This study was conducted by Frenkel S. and B. Bourdin. They carried out this research to assess the various memory sytems (short term) from a developmental view of patients of Down’s syndrome (DS). The study compared the patients’ performance to those of normal individuals of similar mental age. Down’s syndrome is the most common cause of Intellectual Disability (ID). Down’s syndrome, also named Trisomy 21, is a genetic condition which is caused by the partial or full presence of an additional 21st chromosome (Frenkel and Bourdin, 2009). The extra chromosomal material delays the development of a child physically and mentally. Down’s syndrome causes dysfunction in cognitive abilities of the patient. The patients face mild to severe learning complications and difficulties throughout their life. It may also impair physical development and the patients have a distinctive set of facial features. The patients have a chin which is abnormally small (microgenia) and a strangely round face (macroglossia). They also have a large or protruding tongue, and an almond-shaped eyes caused by an eyefold. In addition, the patients have shorter limbs and poor muscle tone. The degree of impairment may vary from mild to moderate (Medicine Net, 2011).
A patient with Down’s syndrome exhibits a unique developmental profile (Lipmann et al. 1999). They demonstrate impaired levels of expressive language and short term memory (STM). However, non verbal abilities function well with cognitive functioning. Many research studies have concentrated on verbal STM development. It is well known that patients have impairments in the verbal STM capacities. It seems that non-verbal STM is a well preserved and even strong ability of the DS patients. The study sought to determine the specificity and extent of the impairments in verbal STM (Frenkel and Bourdin, 2009). The research study therefore allowed the scientists to assess both short term memory from a developmental view and to compare these results to those obtained from normal individuals of the same age. They have not fully explored the development of other systems of memory. For example, there are few studies exploring visual-spatial ID. This research study therefore explored different aspects of STM.
The participants in this study were 108 teenagers and children from France. They were divided into two groups of fifty four. One group was that of patient’s of Down’s syndrome and the other was of normally developing children and teenagers. In the study, participants with Down’s syndrome were matched with normal participants based on cognitive developmental age. They were also matched based on socioeconomic and sex criteria. This matching was confirmed by ANOVA (analysis of variance).
The candidates were subjected to various tasks: Auditory Word Span Task (AWST), Visual Patterns Task (VPT) and CBT (Corsi Blocks Task). For each task, the participants were exposed to training to familiarize participants with the task. This was also done to make sure that each participant clearly comprehended the instructions. For each level of difficulty, there were a total of 3 trials. The sequence length was made longer with every successful attempt at a task. AWST was comprised of monosyllabic words which were familiar and put in lists. Within a list, certain words were different, either phonologically or semantically. VPT was comprised of patterns of squares where half were filled in. Participants were required to locate and identify the missing square CBT was composed on a board with nine slots which were asymmetrical and had a square block. These blocks were displayed in different sequential orders to the participants (Frenkel and Bourdin, 2009).

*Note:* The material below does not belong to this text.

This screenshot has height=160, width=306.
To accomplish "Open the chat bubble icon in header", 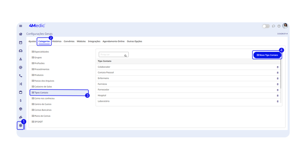I will pyautogui.click(x=273, y=26).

Comparisons were made based on the performance of the test groups. The tasks (AWST, CBT and VPT) were analyzed and compared for:
- Diagnostic- normal v down’s syndrome
- Sex- male v female
- Developmental age
The sex factor was found to have no significant effect with another factor. This means that normal children performed better than DS patients. For the AWST parameter, DS patients performed lower than normal patients. DS patients had a spatio-sequential span which was higher among the lower developmental ages. Visual span did not record any significant differences.

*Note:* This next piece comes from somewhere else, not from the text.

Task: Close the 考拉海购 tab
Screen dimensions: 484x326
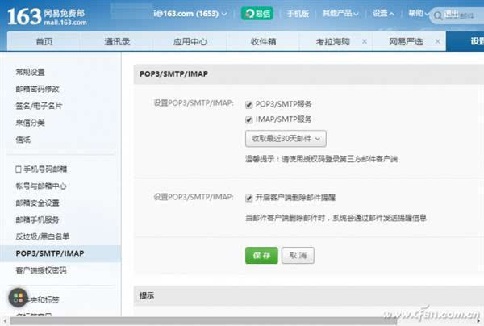Action: (365, 41)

The data which was derived from various STM systems did not confirm that there is a deceleration or decrease of the rate of development. In intellectual function, memory is very important in cognitive ability. It is important to identify the specificities of development in Down’s syndrome patients. This helps in understanding the special needs of the children. This will ensure that remedial programs which target their needs are able to address their specific issues (Medicine Net, 2011).

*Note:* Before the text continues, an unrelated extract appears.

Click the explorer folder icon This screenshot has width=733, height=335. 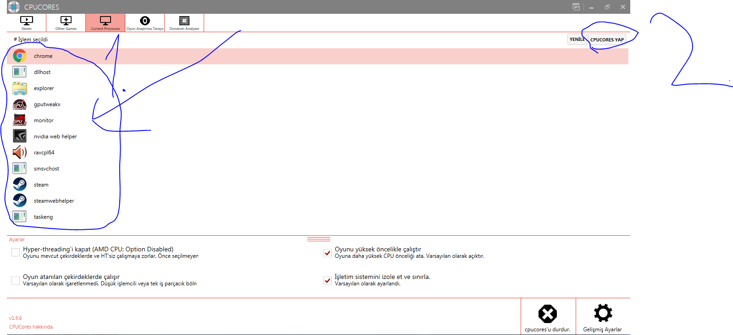(x=20, y=88)
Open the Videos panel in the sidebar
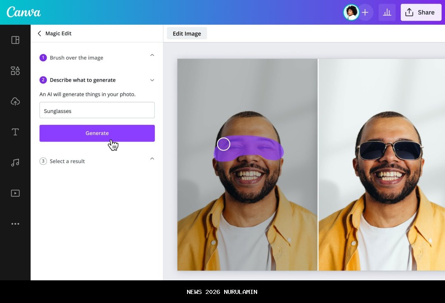The image size is (445, 303). coord(15,193)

The study determined that normal children did not show a higher developmental rate than DS patients. The results affirmed that while DS patients have slower cognitive abilities, their developmental process was qualitatively different. Patients with DS showed a unique pattern of performance of their memory and their development.
Lippman A, Miriam Kupperman, James D Goldberg, Robert F Nease Jr., & A Eugene Washington. (1999). Prenatal Diagnosis / Kuppermann et al. respond. American Journal of Public Health, 89(10), 1592-3
Babak Khoshnood, Catherine De Vigan, Véronique Vodovar, Gérard Bréart, & et al. (2006). Advances in Medical Technology and Creation of Disparities: The Case of Down Syndrome. American Journal of Public Health, 96(12), 2139-44.
Frenkel S. and Bourdin B. (2009). Verbal, Visual and Spatio-sequential short –term memory: Assessment of the Storage Capacities of Children and Teenagers with Down’s syndrome. Journal of Intellectual Disability Research 53 (2): 152-160.